**** Ausgangstext ****

Nun mag man einwenden, dass man mit aktivem Handeln und gutem Gespür erkennt, welche Assets noch nicht so weit gestiegen sind und damit einen Zusatzertrag ermöglichen. Der Anleger in unserem fiktiven Beispiel könnte den Zerobond verkaufen und dafür auf Anleihen aus Schwellenländern setzen, in denen die Zinsen noch mehr Raum zum Fallen haben. Der Preis dafür ist jedoch die Aufgabe von Sicherheit, er muss mehr Risiken eingehen.

Steigende Zinsen lassen Börsen fallen

Hinzu kommt, dass eben praktisch alle Assetklassen vom Effekt der tieferen Zinsen profitiert haben. Überall wurden die künftigen Erträge in die Gegenwart geholt. Maue Renditen sind für die Zukunft zu erwarten, egal worein man investiert.

Noch schlimmer wäre es allerdings wenn die Zinsen wieder stiegen. Nicht, dass das angesichts der weltweiten Lage ein sehr realistisches Szenario wäre. GMO rechnet vor, dass bei einem Anstieg der Zinsen um 1,5 Prozent die US-Börse um 30 Prozent fallen müsste. Dies selbst, wenn der Zinsanstieg mit einer breiten wirtschaftlichen Erholung einhergehen würde.

Die Notenbanken haben sich in eine Ecke manövriert, wo sie immer weniger Wirkung mit ihren Maßnahmen erzielen – deshalb auch der Ruf nach Helikopter-Geld, also notenbankfinanzierten Staatsausgaben. Zinsen erhöhen können sie auf keinen Fall ernsthaft. Denn dann würden sie die Blase platzen lassen, die sie selbst aufgepumpt haben, statt die Luft über Jahrzehnte raus zu lassen.

**** Gezeigte Angaben ****

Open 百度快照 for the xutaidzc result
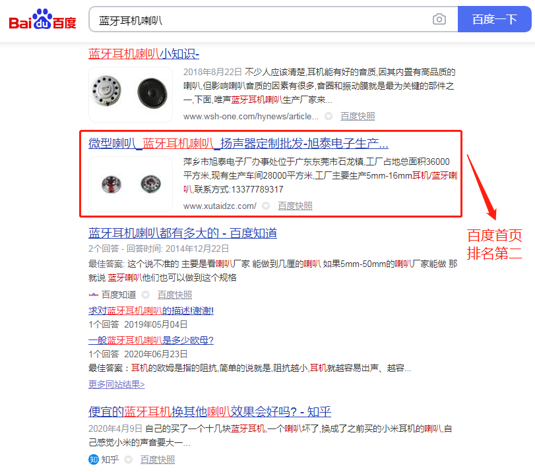 coord(295,206)
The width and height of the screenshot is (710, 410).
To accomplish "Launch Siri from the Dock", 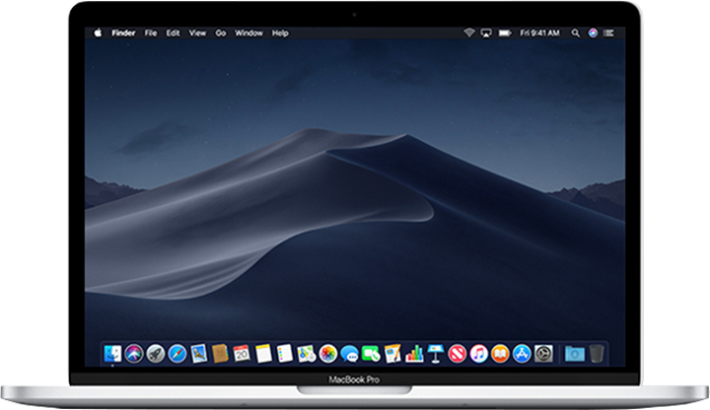I will [134, 353].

****

▶ Aufgabenstellung
Nenne alle Verbformen im Konjunktiv II, die im Ausgangstext vorkommen. Führe jede Form nur einmal auf.

▶ Die Lösung
Im Ausgangstext stehen diese Formen im Konjunktiv II: könnte, wäre, stiegen, müsste, würde und würden.